Finally the troff language is very rich in commands and requests. The language has the ability to construct macros at run time and it does this by diverting text and commands into a diversion. Some authors of macro sets perform some highly impressive programming tricks using this technique. For example this technique has been used in the ms macro set to handle the IP request and the TL request seen earlier. It is also used to manage abstracts, authors names and references for papers. The problem is that when troff generates the ditroff output the meaning of the text is lost. The HTML device driver needs to know whether a line was centred, if the line was indented, when the centring ends, when indentation ends, when text is a section heading and when text is a title. It cannot guess this reliably by examining the glyph position and font information.

Conveying the indentation information to the device driver is particularly difficult as diversions can be created to manipulate this value when the diversion is re-read. Consider the example given in Figure 9.

.LP
.di foo
.br
.in +1i
hello
.in -1i
.br
.di
.in +2i
.br
.foo
.in +1i
.br
.foo

Figure 9: diversion and indentation example

When processed with the command groff -ms it produces the output as shown in Figure 9.

Image fig10.eps.png

Figure 10: output of Figure 9 as rendered on a PostScript device

Clearly an HTML device driver must also understand the diversions sufficiently so that the important formatting requests are accurately translated.

Previous work

There have been a number of scripting solutions implemented which translate troff documents into HTML. These scripts operate at the macro set level and they independently translate the functionality of the various macros into HTML. For example scripts exist to translate the ms macros IP, TL, LP, PP, DS into indented paragraph; title; left aligned paragraph; paragraph and block text. The advantage of this approach is its simplicity but the disadvantages are that the scripts need to be maintained independently of the corresponding macro set and more importantly the scripts do not understand user defined macros. Often these scripts do not honour all the macro optional arguments or allow inclusion of encapsulated PostScript.

*Dataset content*
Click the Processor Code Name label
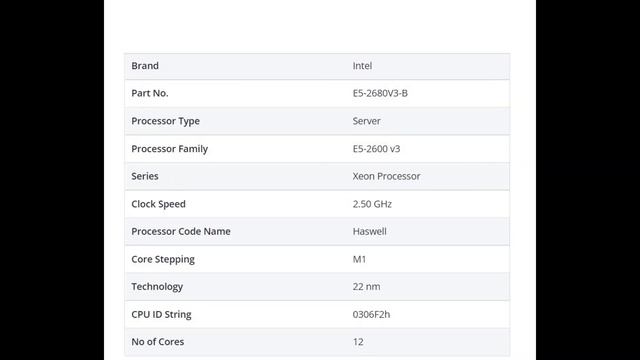 coord(181,231)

*Set task A*
Summarize the passage on troff and HTML in two sentences.
*Set task B*
Reproduce the passage on troff and HTML word for word, starting at "Finally the troff" and ending at "and font information.".

*Worked answer A*
troff can build macros at run time by diverting text and commands into a diversion, but once troff generates ditroff output the meaning of the text is lost, so an HTML device driver cannot reliably infer centring, indentation, section headings or titles from glyph position and font information. Earlier scripts translate troff documents into HTML at the macro set level, which is simple, but they must be maintained separately from the macro sets and do not understand user defined macros.

*Worked answer B*
Finally the troff language is very rich in commands and requests. The language has the ability to construct macros at run time and it does this by diverting text and commands into a diversion. Some authors of macro sets perform some highly impressive programming tricks using this technique. For example this technique has been used in the ms macro set to handle the IP request and the TL request seen earlier. It is also used to manage abstracts, authors names and references for papers. The problem is that when troff generates the ditroff output the meaning of the text is lost. The HTML device driver needs to know whether a line was centred, if the line was indented, when the centring ends, when indentation ends, when text is a section heading and when text is a title. It cannot guess this reliably by examining the glyph position and font information.